Claude 3.5 Sonnet and GPT-4o are similar in terms of performance. They also both come at similar, relatively reasonable costs. 3.5 Sonnet is the same price as Command R Plus and cheaper than Gemini 1.5, with much better performance. GPT-4o is 67% more expensive, but still in the same order of magnitude. For the easier tasks in the dataset, one of the more lightweight models like Llama, Command-R, or Mixtral may still be preferable.
A standout “budget” model is GPT 4o mini, performing 4th best despite being an order of magnitude cheaper than GPT or Opus. If open source is preferred, one could use Llama 3.1 70B or Mixtral. Interestingly enough, the Pareto curve can be defined by only three models - GPT 4 Mini, Claude 3.5 Sonnet, and o1.
Model Output Examples
We noticed that some of the harder questions were ones that required synthesizing content across multiple sections in the context provided. In this question, we ask how much money is made available in the credit agreement and in what currencies it can be accessed.

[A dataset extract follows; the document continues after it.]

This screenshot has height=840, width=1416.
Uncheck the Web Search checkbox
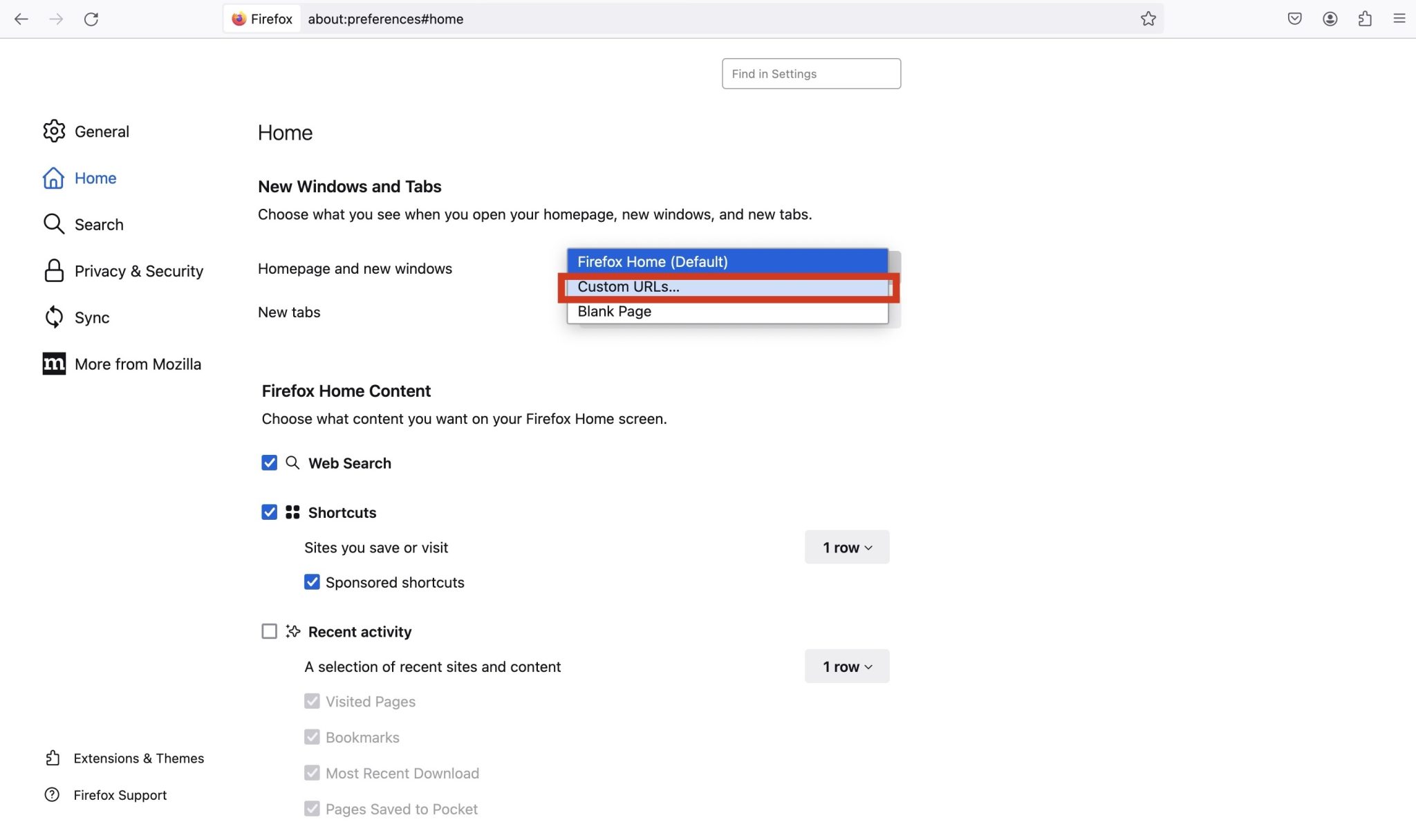coord(269,463)
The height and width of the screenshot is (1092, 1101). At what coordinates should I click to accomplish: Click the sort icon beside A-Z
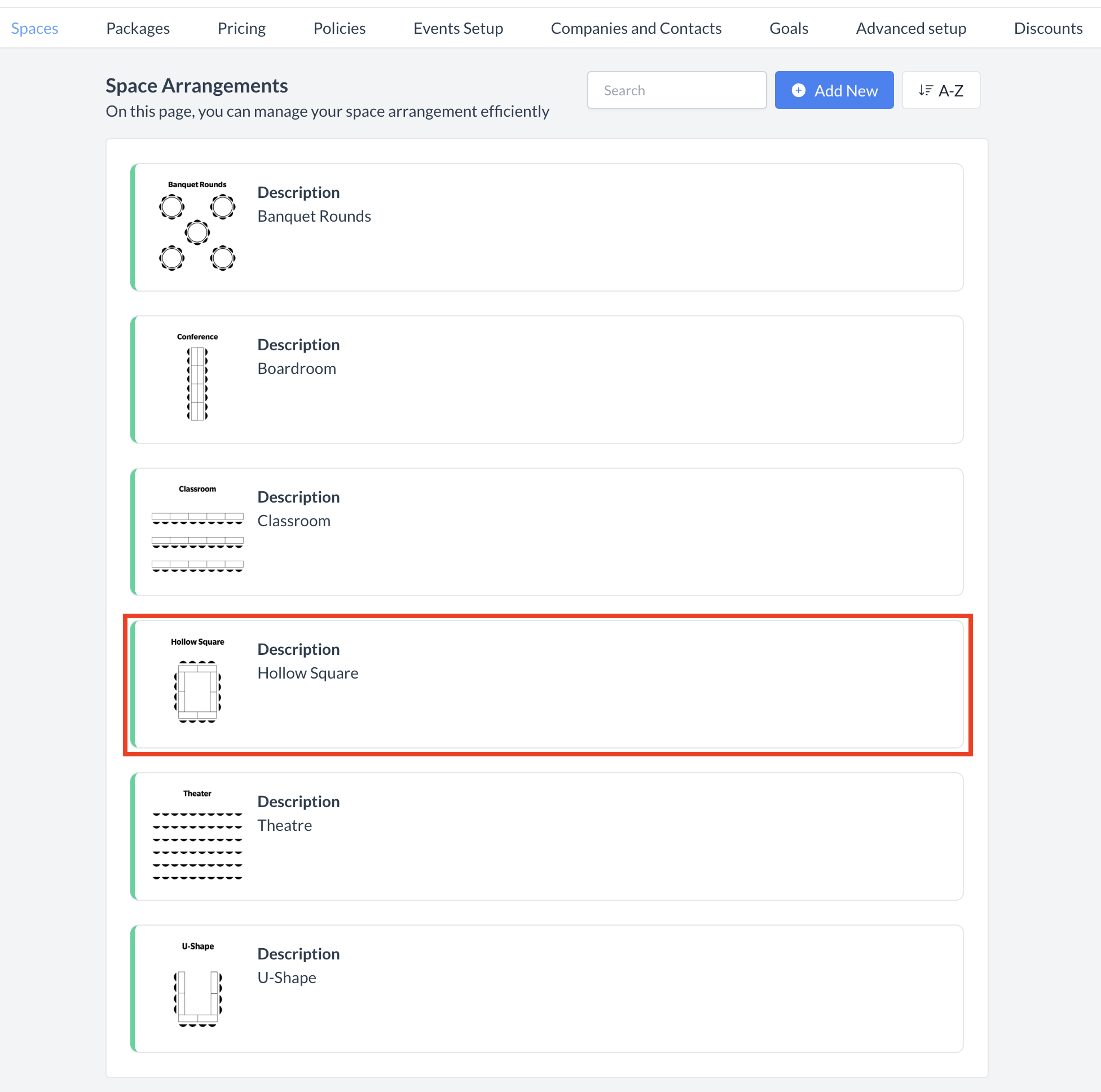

A perfect answer needs to mention that 400 million is available in a mix of USD and CAD but with a cap of 50 million available in CAD. Opus and Gemini were able to produce answers like this. GPT4 only gave the total amount available, saying that it was could be funded in USD or CAD without specifying the limit for CAD. Llama 3.1 405B also successfully mentions the sublimit for Canadian Dollars.

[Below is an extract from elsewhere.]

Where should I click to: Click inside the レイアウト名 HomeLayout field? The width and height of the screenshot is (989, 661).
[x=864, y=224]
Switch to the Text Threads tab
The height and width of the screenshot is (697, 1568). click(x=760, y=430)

The following is the prompt that was provided to all models. The original input included 2 full pages from the credit agreement. For readability, only a subsection of the context is included.
Q
What is the total amount available through the Revolving Credit Facility (RCF) as specified in the credit agreement, and in which currencies can it be funded? Answer concisely in less than 3 sentences.
A
According to the credit agreement, the total amount available through the Revolving Credit Facility is $400,000,000. The Revolving Credit Loans can be funded in either U.S. Dollars or Canadian Dollars, with a sublimit of $50,000,000 for the portion denominated in Canadian Dollars.
CORRECT
Additional Notes
Context Window
Each large language model has a “context window” which refers to the input space in which text can be provided for the model to use. Different models have different maximum input sizes which limit the amount of text that can be provided.
For these tests, we ensured that we only provided as much input text as the model with the smallest context window could handle. This was 4096 tokens (word fragments that models take as inputs) or roughly 2-4 pages. We made sure that the pages provided in the context alongside each question were sufficient to give the correct answer.
It’s worth noting that in industry uses of these models, lawyers and analysts will likely want to submit the entire credit agreement for review, rather than doing the initial work to find pages relevant to their query. However, credit agreements can easily be 300 pages, and would not fit in the context window of these popular language models.
Long Context Models
The context passed into every model was relatively limited, because context window size varied widely between models. However, The Gemini 1.5 model and some privately supported versions of Claude 3 have 1 million token context windows which can support reading and answering questions about full credit agreements. We plan to design a task specifically to test long-context capabilities on the subset of models that can support it.
Retrieval-Augmented Generation (RAG)
Alternatively, RAG technique has gained considerable popularity and is being further refined. This method breaks up long documents and databases into “chunks” which are first retrieved, and then passed to the model as context. This is another area of evaluation we may explore further.